I must have about 7 or 8, and wandering about as usual in the woods. I turned down a path, heading for a spot to just sit in when suddenly I was in a flurry of orange & black fluttering petal-wings which caressed and kissed...

Monarch butterflies.

They were not panicked, startled or thrashing; they were welcoming.

Hundreds of them, swirling about in the air. And hundreds more covering the trees and brush, like a living, breathing wall, before me.

I don't know how long I stood there. Each minute was as long as eternity -- and yet not long enough.

I don't recall wondering what it was, what it meant or what the monarchs might be doing; I just remember being filled with a sense of awe -- and blessed to be part of whatever the celebration was. And I knew it was a celebration. They told me so.

I don't think I've ever felt so foreign yet accepted as that afternoon under the dancing, snowing, flutter-falling butterflies.

Later I learned this was part of the great monarch migration. While that knowledge made sense, it neither diminished the spectacle I had been graciously allowed to witness, nor added to it. It simply was, and I had been, for whatever reason, allowed to have the communion, the experience.
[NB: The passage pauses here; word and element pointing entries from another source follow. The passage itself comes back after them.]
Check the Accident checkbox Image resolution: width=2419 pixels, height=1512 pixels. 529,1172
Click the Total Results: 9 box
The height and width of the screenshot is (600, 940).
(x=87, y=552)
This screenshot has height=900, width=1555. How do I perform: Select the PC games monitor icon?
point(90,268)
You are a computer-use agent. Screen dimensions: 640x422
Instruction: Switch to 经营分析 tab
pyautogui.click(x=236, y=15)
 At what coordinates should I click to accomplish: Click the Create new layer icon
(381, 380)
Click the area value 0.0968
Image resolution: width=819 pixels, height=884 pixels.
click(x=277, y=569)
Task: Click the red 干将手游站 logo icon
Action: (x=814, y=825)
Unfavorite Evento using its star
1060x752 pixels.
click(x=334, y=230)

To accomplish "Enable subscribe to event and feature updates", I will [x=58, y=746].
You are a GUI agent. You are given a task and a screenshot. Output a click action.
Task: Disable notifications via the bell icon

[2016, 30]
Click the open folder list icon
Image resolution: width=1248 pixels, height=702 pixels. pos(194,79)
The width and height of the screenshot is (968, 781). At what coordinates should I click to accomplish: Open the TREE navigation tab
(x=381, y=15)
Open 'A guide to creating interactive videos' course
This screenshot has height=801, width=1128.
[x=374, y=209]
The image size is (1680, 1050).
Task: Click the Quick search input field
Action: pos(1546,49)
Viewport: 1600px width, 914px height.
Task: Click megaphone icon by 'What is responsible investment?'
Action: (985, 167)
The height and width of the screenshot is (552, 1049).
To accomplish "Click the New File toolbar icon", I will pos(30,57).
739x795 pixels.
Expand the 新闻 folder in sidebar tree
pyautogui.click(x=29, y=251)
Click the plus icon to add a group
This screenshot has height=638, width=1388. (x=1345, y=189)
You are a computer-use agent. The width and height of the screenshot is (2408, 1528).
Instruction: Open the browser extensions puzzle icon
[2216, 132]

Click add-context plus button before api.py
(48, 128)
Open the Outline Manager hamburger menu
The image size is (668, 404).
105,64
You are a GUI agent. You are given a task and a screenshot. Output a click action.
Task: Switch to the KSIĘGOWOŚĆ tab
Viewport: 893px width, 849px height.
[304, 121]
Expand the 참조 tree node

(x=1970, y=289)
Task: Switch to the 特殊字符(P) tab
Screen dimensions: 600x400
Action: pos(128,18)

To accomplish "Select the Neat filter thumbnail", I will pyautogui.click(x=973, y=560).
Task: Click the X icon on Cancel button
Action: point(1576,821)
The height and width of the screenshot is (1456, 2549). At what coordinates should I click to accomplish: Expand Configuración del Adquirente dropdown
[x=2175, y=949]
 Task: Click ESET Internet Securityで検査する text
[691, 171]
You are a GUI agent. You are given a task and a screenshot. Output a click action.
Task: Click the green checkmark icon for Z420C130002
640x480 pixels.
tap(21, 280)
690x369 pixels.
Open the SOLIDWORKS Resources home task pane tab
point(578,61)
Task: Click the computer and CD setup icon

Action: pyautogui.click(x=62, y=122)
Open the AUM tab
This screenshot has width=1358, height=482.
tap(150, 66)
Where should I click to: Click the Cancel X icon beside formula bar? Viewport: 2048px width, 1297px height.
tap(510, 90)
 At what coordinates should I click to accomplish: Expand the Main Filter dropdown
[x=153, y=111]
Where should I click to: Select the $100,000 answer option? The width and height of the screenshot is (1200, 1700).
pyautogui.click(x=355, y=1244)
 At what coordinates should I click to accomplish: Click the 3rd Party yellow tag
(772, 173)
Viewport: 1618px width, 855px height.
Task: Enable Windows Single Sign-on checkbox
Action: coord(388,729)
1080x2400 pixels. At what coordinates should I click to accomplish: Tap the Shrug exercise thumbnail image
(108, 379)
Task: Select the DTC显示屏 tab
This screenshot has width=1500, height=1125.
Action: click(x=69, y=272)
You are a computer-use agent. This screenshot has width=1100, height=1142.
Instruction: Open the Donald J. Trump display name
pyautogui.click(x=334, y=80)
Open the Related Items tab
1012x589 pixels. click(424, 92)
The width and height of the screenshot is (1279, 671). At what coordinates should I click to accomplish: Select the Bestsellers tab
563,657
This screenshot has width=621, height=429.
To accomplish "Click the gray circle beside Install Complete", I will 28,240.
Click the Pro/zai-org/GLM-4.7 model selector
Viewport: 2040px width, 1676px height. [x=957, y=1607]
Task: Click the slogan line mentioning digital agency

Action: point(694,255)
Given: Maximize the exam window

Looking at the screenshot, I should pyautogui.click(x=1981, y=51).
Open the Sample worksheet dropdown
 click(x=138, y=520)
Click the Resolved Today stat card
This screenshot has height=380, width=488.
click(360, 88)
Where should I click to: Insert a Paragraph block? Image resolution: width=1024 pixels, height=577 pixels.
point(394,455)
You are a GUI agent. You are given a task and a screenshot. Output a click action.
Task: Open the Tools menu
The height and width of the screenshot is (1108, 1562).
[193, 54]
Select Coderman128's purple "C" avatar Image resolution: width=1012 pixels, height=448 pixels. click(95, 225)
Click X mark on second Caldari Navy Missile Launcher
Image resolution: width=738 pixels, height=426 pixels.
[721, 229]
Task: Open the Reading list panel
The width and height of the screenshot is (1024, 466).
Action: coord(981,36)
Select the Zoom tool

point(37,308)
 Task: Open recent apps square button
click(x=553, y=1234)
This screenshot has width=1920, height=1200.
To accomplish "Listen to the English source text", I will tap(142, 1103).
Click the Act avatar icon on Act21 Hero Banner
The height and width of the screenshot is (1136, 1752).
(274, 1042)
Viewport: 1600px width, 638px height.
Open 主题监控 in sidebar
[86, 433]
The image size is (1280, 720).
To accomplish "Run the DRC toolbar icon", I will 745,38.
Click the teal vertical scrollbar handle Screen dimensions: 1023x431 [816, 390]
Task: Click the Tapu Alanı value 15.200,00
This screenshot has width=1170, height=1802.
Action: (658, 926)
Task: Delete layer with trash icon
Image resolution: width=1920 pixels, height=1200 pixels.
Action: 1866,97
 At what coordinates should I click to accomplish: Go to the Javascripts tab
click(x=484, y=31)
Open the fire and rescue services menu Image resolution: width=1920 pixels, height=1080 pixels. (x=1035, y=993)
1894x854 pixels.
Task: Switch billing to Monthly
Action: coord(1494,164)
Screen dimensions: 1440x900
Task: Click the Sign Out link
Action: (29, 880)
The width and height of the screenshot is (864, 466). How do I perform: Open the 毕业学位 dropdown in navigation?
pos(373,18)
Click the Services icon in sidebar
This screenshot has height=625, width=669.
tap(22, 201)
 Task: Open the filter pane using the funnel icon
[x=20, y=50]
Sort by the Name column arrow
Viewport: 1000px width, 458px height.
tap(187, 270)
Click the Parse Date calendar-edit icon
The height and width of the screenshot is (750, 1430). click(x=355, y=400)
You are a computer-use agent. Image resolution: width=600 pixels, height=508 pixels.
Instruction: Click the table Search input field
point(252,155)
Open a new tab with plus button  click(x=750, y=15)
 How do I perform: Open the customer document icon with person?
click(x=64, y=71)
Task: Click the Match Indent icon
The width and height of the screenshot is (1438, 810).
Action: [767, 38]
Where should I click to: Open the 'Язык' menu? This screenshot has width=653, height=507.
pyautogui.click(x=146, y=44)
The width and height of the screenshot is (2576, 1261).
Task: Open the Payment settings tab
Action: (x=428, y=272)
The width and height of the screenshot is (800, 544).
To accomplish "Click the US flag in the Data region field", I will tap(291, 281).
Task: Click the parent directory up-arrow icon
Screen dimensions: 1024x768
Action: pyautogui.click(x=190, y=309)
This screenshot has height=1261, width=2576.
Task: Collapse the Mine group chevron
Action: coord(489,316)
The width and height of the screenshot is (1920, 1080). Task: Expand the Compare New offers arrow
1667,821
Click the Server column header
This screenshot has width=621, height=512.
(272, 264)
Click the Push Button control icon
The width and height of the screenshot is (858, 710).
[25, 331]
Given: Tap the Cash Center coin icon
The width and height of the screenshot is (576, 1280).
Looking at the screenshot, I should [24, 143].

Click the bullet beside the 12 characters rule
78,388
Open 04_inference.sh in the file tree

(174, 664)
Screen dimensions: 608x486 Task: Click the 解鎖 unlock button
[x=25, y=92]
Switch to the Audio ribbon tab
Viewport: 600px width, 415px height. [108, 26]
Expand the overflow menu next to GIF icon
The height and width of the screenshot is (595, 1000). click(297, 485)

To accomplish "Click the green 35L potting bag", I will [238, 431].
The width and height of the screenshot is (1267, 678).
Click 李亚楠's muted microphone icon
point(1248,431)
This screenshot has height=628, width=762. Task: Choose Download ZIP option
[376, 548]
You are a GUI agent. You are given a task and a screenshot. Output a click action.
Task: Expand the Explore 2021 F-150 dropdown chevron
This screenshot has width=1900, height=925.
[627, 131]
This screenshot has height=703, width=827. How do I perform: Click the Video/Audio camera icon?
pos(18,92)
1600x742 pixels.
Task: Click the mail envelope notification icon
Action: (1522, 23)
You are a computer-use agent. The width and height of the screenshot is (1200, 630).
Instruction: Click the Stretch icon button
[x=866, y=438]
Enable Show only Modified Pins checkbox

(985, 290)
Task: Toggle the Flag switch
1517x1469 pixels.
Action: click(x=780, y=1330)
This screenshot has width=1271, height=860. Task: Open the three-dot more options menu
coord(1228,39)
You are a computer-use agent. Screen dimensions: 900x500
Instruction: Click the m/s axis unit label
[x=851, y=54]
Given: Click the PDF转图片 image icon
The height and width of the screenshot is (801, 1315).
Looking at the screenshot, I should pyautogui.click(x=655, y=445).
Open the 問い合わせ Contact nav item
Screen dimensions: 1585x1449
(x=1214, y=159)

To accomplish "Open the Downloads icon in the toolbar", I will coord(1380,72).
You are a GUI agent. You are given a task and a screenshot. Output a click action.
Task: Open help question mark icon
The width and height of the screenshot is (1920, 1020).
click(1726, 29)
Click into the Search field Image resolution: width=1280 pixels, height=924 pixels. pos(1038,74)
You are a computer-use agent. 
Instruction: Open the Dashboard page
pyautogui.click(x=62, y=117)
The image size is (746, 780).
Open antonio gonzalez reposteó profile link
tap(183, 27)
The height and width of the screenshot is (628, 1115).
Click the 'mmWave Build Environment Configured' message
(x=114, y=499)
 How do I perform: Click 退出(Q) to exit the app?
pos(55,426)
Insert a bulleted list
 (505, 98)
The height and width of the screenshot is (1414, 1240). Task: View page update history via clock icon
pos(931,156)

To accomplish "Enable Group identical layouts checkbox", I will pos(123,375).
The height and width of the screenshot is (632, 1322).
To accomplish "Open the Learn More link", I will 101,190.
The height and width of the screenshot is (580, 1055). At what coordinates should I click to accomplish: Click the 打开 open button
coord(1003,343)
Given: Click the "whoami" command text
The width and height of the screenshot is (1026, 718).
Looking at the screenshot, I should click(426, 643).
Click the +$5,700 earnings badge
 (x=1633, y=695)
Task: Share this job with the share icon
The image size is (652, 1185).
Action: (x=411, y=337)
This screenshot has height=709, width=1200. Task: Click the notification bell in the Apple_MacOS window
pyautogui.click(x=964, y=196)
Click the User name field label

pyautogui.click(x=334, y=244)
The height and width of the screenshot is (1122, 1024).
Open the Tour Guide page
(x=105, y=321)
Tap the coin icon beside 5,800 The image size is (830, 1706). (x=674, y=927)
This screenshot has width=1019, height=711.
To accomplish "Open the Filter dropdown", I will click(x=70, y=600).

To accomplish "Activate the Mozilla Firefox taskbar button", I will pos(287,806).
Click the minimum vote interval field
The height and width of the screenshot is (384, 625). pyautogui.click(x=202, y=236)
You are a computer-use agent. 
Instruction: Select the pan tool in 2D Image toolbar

I don't recall ever speaking to anyone of it. I'm not sure why not... Perhaps it was equal parts keeping a secret gift that had been given to my heart & the fact that no one really wanted to hear the loner-girl's (continual) stories about the woods.

But I've never forgotten that feeling -- though I'd gladly have it again, just to be sure it has not faded over time.

So reading that Butterflies Are On The Brink, that the intense deforestation in Mexico could ruin the mysterious & marvelous 3,000-mile migration of the monarch butterfly, my heart is saddened today.
"To lose something like this migration is to diminish all of us," said Chip Taylor, KU professor of ecology and evolutionary biology. "It's so truly spectacular, one of the awe-inspiring phenomena that nature presents to us. There is no way to describe the sight of 25 million monarchs per acre -- or the sensation of standing in a snowstorm of orange as the butterflies cascade off the fir trees."
Twenty-five million? Even having seen my hundreds (possibly thousands -- who could or would stop to count?), I cannot really imagine it...

At the link you can see more images; but I swear to you, they do not do the monarchs justice.

Today, my wish for you is to be able to witness such a thing.

My wish for the world is that the monarch survive so that our children & future generations may too.